→ **Data to examine**:
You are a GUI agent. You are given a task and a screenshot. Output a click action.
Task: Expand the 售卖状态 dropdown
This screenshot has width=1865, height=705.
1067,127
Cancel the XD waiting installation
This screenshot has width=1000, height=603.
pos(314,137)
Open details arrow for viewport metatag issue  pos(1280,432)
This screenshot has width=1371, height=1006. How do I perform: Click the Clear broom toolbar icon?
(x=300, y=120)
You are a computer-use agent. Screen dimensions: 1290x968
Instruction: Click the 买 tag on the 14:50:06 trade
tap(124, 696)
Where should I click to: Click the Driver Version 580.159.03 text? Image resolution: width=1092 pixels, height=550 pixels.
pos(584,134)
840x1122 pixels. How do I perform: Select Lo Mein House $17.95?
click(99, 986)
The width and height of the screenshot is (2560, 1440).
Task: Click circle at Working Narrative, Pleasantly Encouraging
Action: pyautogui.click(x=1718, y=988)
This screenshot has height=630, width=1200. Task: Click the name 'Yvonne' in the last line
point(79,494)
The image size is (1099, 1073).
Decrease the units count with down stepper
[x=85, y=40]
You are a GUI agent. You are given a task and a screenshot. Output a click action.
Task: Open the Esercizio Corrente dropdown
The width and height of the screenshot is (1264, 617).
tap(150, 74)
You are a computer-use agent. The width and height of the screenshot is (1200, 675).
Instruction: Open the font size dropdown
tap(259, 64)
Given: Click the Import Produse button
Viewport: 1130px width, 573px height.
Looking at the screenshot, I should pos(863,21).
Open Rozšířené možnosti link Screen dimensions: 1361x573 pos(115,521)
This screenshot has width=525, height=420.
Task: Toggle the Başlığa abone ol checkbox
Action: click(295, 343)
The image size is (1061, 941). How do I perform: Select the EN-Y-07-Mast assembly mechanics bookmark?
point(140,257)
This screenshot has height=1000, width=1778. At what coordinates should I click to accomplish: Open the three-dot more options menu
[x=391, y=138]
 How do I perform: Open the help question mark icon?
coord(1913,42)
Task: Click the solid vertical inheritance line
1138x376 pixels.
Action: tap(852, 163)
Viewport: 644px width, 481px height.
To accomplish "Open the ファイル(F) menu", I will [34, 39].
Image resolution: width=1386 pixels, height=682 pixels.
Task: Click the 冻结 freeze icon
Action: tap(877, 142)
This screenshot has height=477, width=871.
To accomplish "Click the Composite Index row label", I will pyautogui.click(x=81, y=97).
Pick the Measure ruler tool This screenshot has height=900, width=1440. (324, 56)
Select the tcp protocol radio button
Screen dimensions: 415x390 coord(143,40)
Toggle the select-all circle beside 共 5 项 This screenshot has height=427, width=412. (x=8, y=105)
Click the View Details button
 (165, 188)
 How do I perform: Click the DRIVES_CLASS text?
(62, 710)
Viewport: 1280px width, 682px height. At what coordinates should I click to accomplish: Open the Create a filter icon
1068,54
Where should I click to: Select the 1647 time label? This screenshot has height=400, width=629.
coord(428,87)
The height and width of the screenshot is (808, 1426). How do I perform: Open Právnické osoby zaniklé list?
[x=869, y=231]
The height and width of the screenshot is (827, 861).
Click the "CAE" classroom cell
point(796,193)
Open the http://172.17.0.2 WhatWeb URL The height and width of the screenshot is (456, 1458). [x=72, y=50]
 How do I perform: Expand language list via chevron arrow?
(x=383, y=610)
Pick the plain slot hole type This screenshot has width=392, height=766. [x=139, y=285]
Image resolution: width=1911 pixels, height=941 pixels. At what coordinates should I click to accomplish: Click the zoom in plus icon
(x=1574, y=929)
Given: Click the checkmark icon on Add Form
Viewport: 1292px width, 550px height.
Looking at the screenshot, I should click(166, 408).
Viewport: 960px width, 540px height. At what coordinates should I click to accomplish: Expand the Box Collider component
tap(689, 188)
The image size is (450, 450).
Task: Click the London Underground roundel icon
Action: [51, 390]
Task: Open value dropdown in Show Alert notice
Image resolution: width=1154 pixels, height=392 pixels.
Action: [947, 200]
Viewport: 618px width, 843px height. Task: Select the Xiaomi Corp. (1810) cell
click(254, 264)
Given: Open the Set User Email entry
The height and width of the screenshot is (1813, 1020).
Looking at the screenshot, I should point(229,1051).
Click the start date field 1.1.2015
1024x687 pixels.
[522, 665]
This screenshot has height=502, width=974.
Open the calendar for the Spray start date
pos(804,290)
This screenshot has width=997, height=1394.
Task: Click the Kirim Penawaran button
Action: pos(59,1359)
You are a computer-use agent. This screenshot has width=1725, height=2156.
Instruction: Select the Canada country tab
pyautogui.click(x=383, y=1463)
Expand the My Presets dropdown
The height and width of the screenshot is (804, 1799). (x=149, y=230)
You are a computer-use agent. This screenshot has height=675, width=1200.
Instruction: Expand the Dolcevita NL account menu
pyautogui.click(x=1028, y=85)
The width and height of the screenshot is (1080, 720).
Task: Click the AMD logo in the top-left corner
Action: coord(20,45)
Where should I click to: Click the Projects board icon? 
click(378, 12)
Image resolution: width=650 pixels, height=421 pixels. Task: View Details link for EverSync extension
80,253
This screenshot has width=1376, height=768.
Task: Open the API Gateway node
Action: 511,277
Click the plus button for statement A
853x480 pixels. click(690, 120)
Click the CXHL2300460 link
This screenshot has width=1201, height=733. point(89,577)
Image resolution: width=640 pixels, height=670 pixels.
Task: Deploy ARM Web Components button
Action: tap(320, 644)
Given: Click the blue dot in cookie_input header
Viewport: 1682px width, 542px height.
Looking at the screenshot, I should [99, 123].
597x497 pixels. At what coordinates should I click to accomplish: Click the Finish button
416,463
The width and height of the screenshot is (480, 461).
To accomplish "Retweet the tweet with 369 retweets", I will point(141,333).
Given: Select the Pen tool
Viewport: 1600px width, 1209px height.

→ **What the task asks**: Give every line of the listing again. Keep each one exact.

→ **Answer space**:
You are a GUI agent. You are given a task and a screenshot. Output a click action.
Task: Expand the 售卖状态 dropdown
This screenshot has width=1865, height=705.
1067,127
Cancel the XD waiting installation
This screenshot has width=1000, height=603.
pos(314,137)
Open details arrow for viewport metatag issue  pos(1280,432)
This screenshot has width=1371, height=1006. How do I perform: Click the Clear broom toolbar icon?
(x=300, y=120)
You are a computer-use agent. Screen dimensions: 1290x968
Instruction: Click the 买 tag on the 14:50:06 trade
tap(124, 696)
Where should I click to: Click the Driver Version 580.159.03 text? Image resolution: width=1092 pixels, height=550 pixels.
pos(584,134)
840x1122 pixels. How do I perform: Select Lo Mein House $17.95?
click(99, 986)
The width and height of the screenshot is (2560, 1440).
Task: Click circle at Working Narrative, Pleasantly Encouraging
Action: pyautogui.click(x=1718, y=988)
This screenshot has height=630, width=1200. Task: Click the name 'Yvonne' in the last line
point(79,494)
The image size is (1099, 1073).
Decrease the units count with down stepper
[x=85, y=40]
You are a GUI agent. You are given a task and a screenshot. Output a click action.
Task: Open the Esercizio Corrente dropdown
The width and height of the screenshot is (1264, 617).
tap(150, 74)
You are a computer-use agent. The width and height of the screenshot is (1200, 675).
Instruction: Open the font size dropdown
tap(259, 64)
Given: Click the Import Produse button
Viewport: 1130px width, 573px height.
Looking at the screenshot, I should pos(863,21).
Open Rozšířené možnosti link Screen dimensions: 1361x573 pos(115,521)
This screenshot has width=525, height=420.
Task: Toggle the Başlığa abone ol checkbox
Action: click(295, 343)
The image size is (1061, 941). How do I perform: Select the EN-Y-07-Mast assembly mechanics bookmark?
point(140,257)
This screenshot has height=1000, width=1778. At what coordinates should I click to accomplish: Open the three-dot more options menu
[x=391, y=138]
 How do I perform: Open the help question mark icon?
coord(1913,42)
Task: Click the solid vertical inheritance line
1138x376 pixels.
Action: tap(852, 163)
Viewport: 644px width, 481px height.
To accomplish "Open the ファイル(F) menu", I will [34, 39].
Image resolution: width=1386 pixels, height=682 pixels.
Task: Click the 冻结 freeze icon
Action: tap(877, 142)
This screenshot has height=477, width=871.
To accomplish "Click the Composite Index row label", I will pyautogui.click(x=81, y=97).
Pick the Measure ruler tool This screenshot has height=900, width=1440. (324, 56)
Select the tcp protocol radio button
Screen dimensions: 415x390 coord(143,40)
Toggle the select-all circle beside 共 5 项 This screenshot has height=427, width=412. (x=8, y=105)
Click the View Details button
 (165, 188)
 How do I perform: Click the DRIVES_CLASS text?
(62, 710)
Viewport: 1280px width, 682px height. At what coordinates should I click to accomplish: Open the Create a filter icon
1068,54
Where should I click to: Select the 1647 time label? This screenshot has height=400, width=629.
coord(428,87)
The height and width of the screenshot is (808, 1426). How do I perform: Open Právnické osoby zaniklé list?
[x=869, y=231]
The height and width of the screenshot is (827, 861).
Click the "CAE" classroom cell
point(796,193)
Open the http://172.17.0.2 WhatWeb URL The height and width of the screenshot is (456, 1458). [x=72, y=50]
 How do I perform: Expand language list via chevron arrow?
(x=383, y=610)
Pick the plain slot hole type This screenshot has width=392, height=766. [x=139, y=285]
Image resolution: width=1911 pixels, height=941 pixels. At what coordinates should I click to accomplish: Click the zoom in plus icon
(x=1574, y=929)
Given: Click the checkmark icon on Add Form
Viewport: 1292px width, 550px height.
Looking at the screenshot, I should click(166, 408).
Viewport: 960px width, 540px height. At what coordinates should I click to accomplish: Expand the Box Collider component
tap(689, 188)
The image size is (450, 450).
Task: Click the London Underground roundel icon
Action: [51, 390]
Task: Open value dropdown in Show Alert notice
Image resolution: width=1154 pixels, height=392 pixels.
Action: [947, 200]
Viewport: 618px width, 843px height. Task: Select the Xiaomi Corp. (1810) cell
click(254, 264)
Given: Open the Set User Email entry
The height and width of the screenshot is (1813, 1020).
Looking at the screenshot, I should point(229,1051).
Click the start date field 1.1.2015
1024x687 pixels.
[522, 665]
This screenshot has height=502, width=974.
Open the calendar for the Spray start date
pos(804,290)
This screenshot has width=997, height=1394.
Task: Click the Kirim Penawaran button
Action: pos(59,1359)
You are a computer-use agent. This screenshot has width=1725, height=2156.
Instruction: Select the Canada country tab
pyautogui.click(x=383, y=1463)
Expand the My Presets dropdown
The height and width of the screenshot is (804, 1799). (x=149, y=230)
You are a computer-use agent. This screenshot has height=675, width=1200.
Instruction: Expand the Dolcevita NL account menu
pyautogui.click(x=1028, y=85)
The width and height of the screenshot is (1080, 720).
Task: Click the AMD logo in the top-left corner
Action: coord(20,45)
Where should I click to: Click the Projects board icon? 
click(378, 12)
Image resolution: width=650 pixels, height=421 pixels. Task: View Details link for EverSync extension
80,253
This screenshot has width=1376, height=768.
Task: Open the API Gateway node
Action: 511,277
Click the plus button for statement A
853x480 pixels. click(690, 120)
Click the CXHL2300460 link
This screenshot has width=1201, height=733. point(89,577)
Image resolution: width=640 pixels, height=670 pixels.
Task: Deploy ARM Web Components button
Action: tap(320, 644)
Given: Click the blue dot in cookie_input header
Viewport: 1682px width, 542px height.
Looking at the screenshot, I should [99, 123].
597x497 pixels. At what coordinates should I click to accomplish: Click the Finish button
416,463
The width and height of the screenshot is (480, 461).
To accomplish "Retweet the tweet with 369 retweets", I will point(141,333).
Given: Select the Pen tool
Viewport: 1600px width, 1209px height.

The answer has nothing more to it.